Hermaphrodite means you can be either [male or female], but usually not both at the same time. When snails entwine around each other, they have something called a love dart, and it's like a harpoon. One of them will stick the other with the love dart and that injects an enzyme. And that enzyme triggers the activation of the female reproductive system. So that's not the act of fertilization. It's just deciding who's going to be the man and who's going to be the woman, essentially. Once that's established, then the female reproduction kicks in, and the other one male by default deposits the genetic material. And sometimes they can go at it for hours, and hours and hours. 

Wow.

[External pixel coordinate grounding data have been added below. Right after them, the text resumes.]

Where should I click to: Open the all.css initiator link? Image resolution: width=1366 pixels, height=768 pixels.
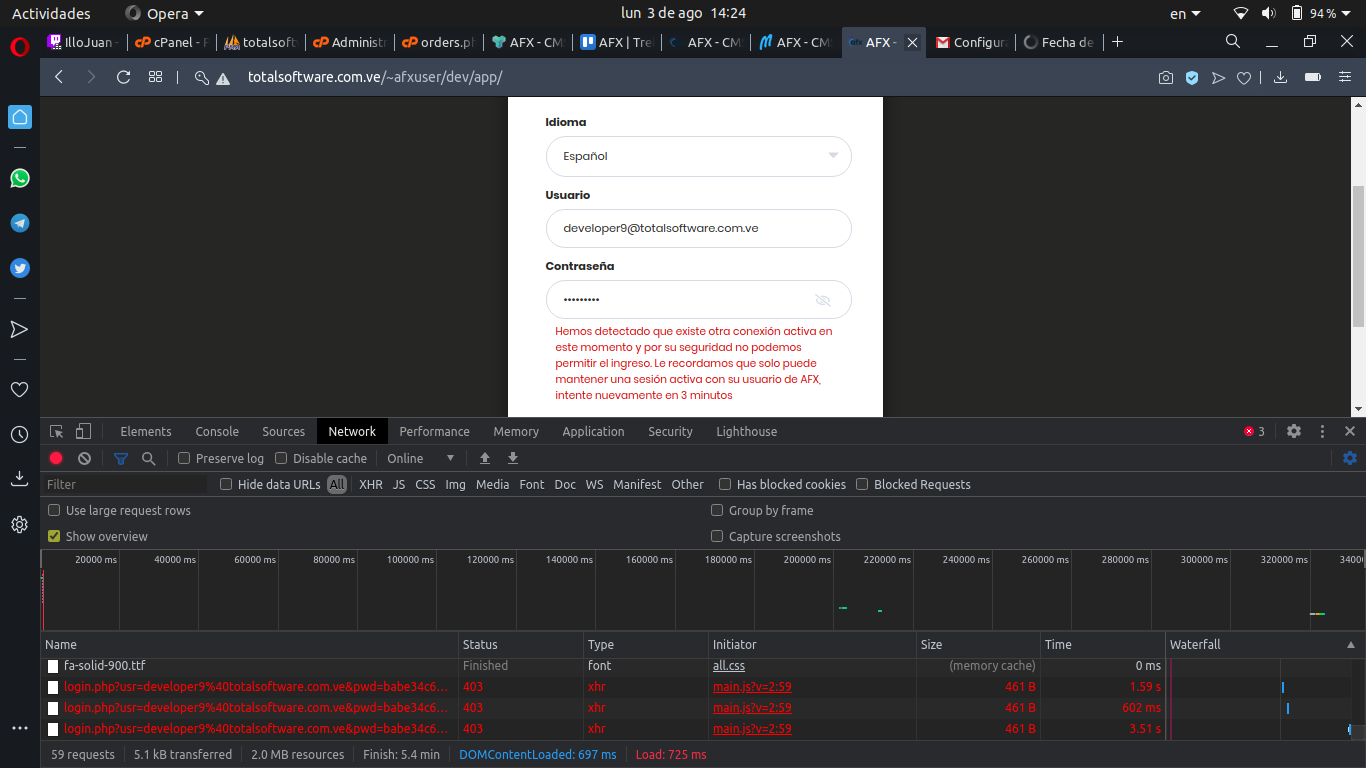[x=728, y=665]
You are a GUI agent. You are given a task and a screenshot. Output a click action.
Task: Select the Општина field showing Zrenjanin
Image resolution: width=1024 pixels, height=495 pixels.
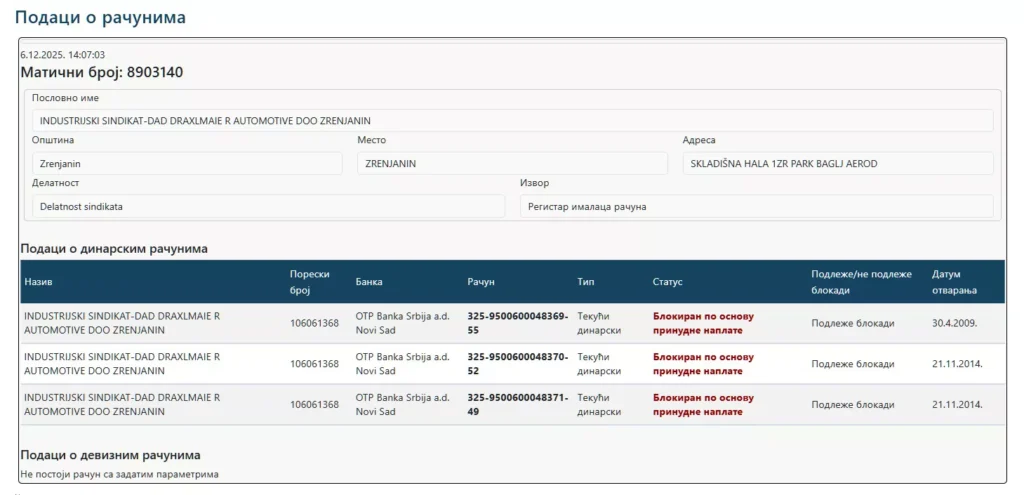187,164
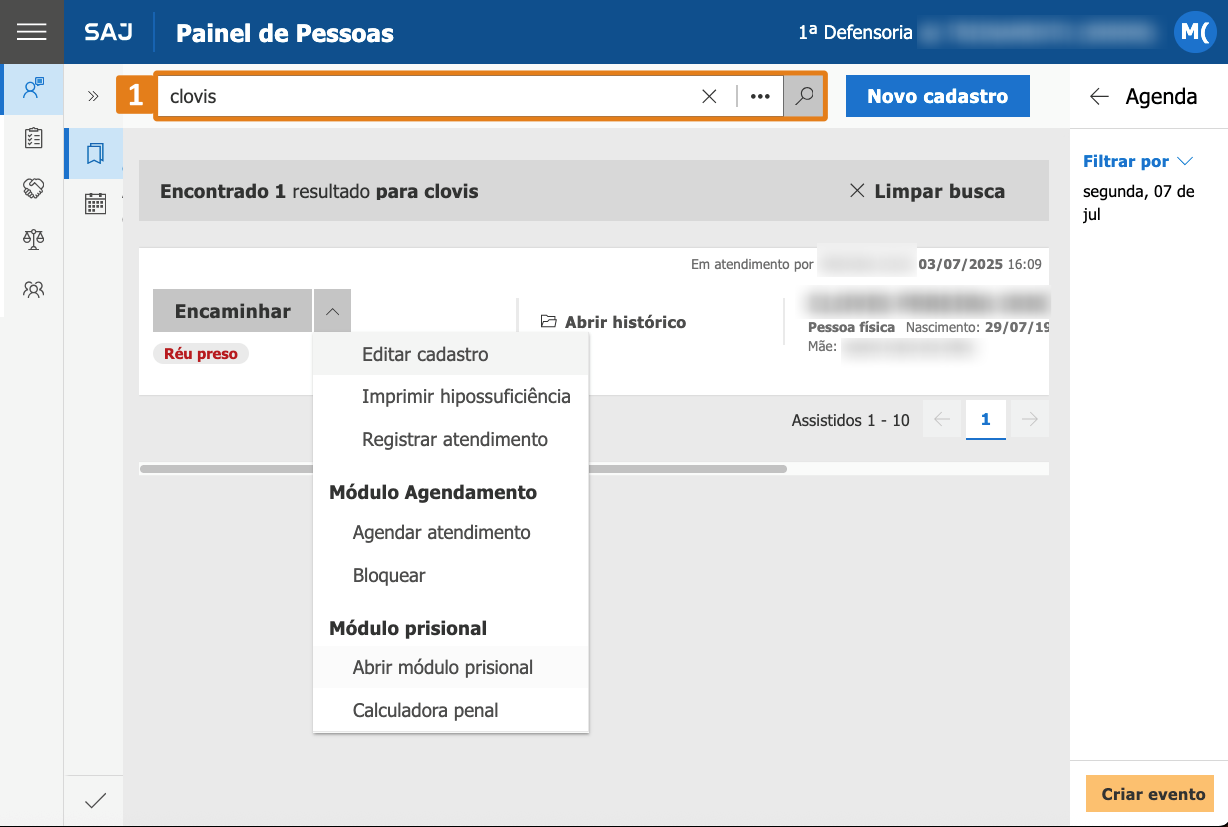Click the group of people sidebar icon
This screenshot has height=827, width=1228.
(33, 290)
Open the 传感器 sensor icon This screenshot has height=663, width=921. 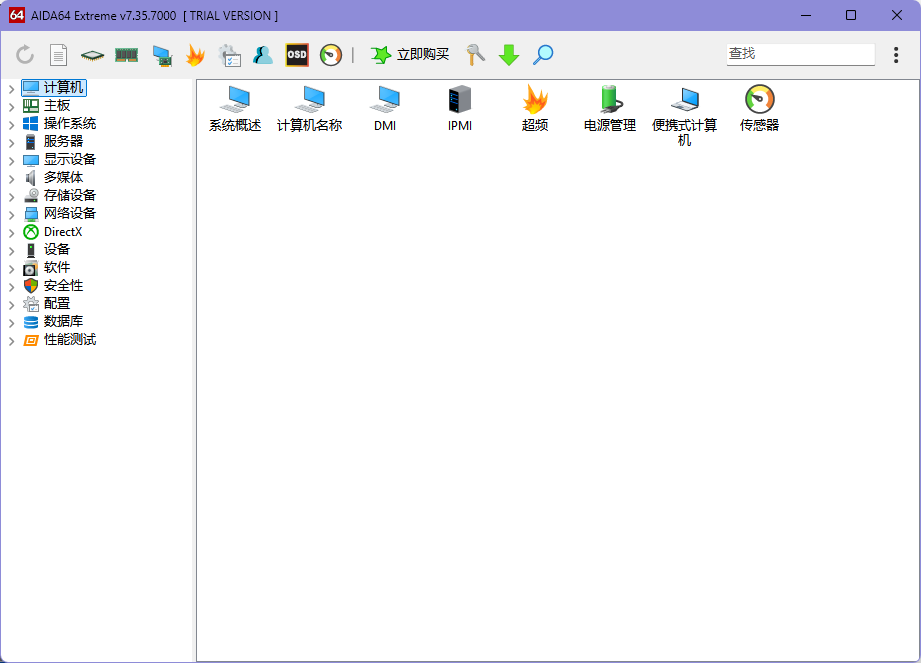tap(759, 108)
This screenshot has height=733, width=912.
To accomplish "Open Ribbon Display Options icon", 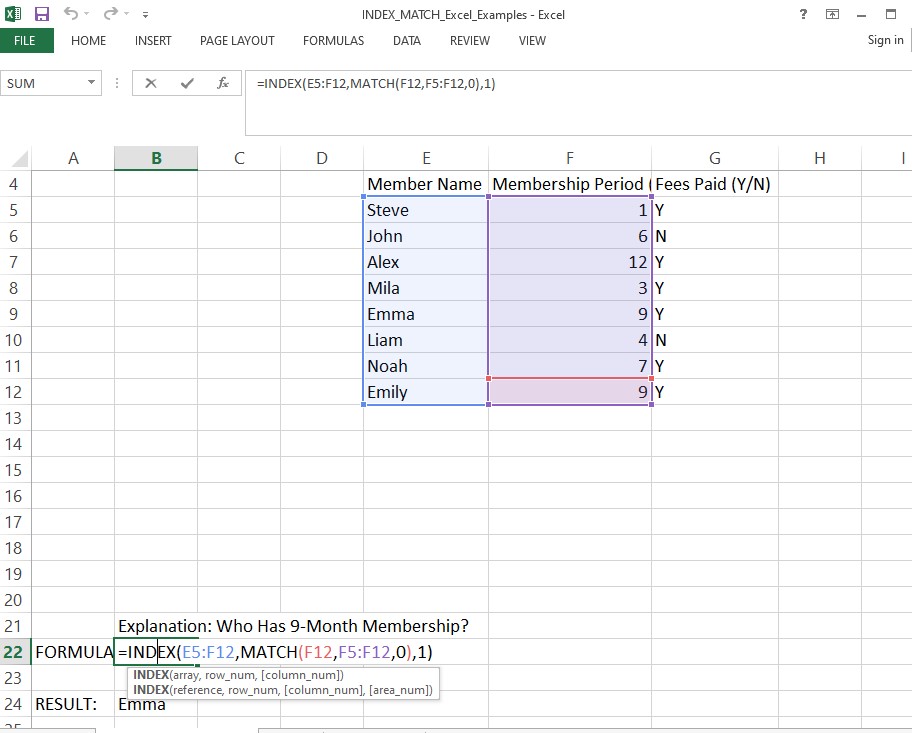I will click(x=832, y=14).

How did the actors feel about the snails? 

Ben was fantastic to work with. He's a great listener. And you can tell that when he does his scenes, he will take instructions. He understands them, and usually, he can nail it the first time. He was exceptionally good with my animals. We didn't lose a single one.

What about Ana? 

She did not have to fake her look of revulsion. I don't know if she hated the snails, but she did not want to touch them. And I was trying to put her at ease. I said, "You know in Knives Out, you were working with Captain America. He's a lot scarier than these animals." She said, "I'm not scared of it, I just think they're gross." Despite being not okay with the snails, she did a great job too. And the director was just a delight to work with.

I guess the director [Adrian Lyne] couldn't really direct them because they're, you know, snails.

I think we all did the best we could. What I wanted out of my role in this production was just to let people see some beauty in these things that so often get overlooked. When I'm out looking for bugs, sometimes if you just squat down and you focus on just a little one square inch, there is a world of beauty. I think we miss out on a lot of life when we don't take time to explore and to really look at the small things, you know? And after reading the script and reading through the book a few times, I came to the conclusion that the snails were arguably the least slimy characters in the story.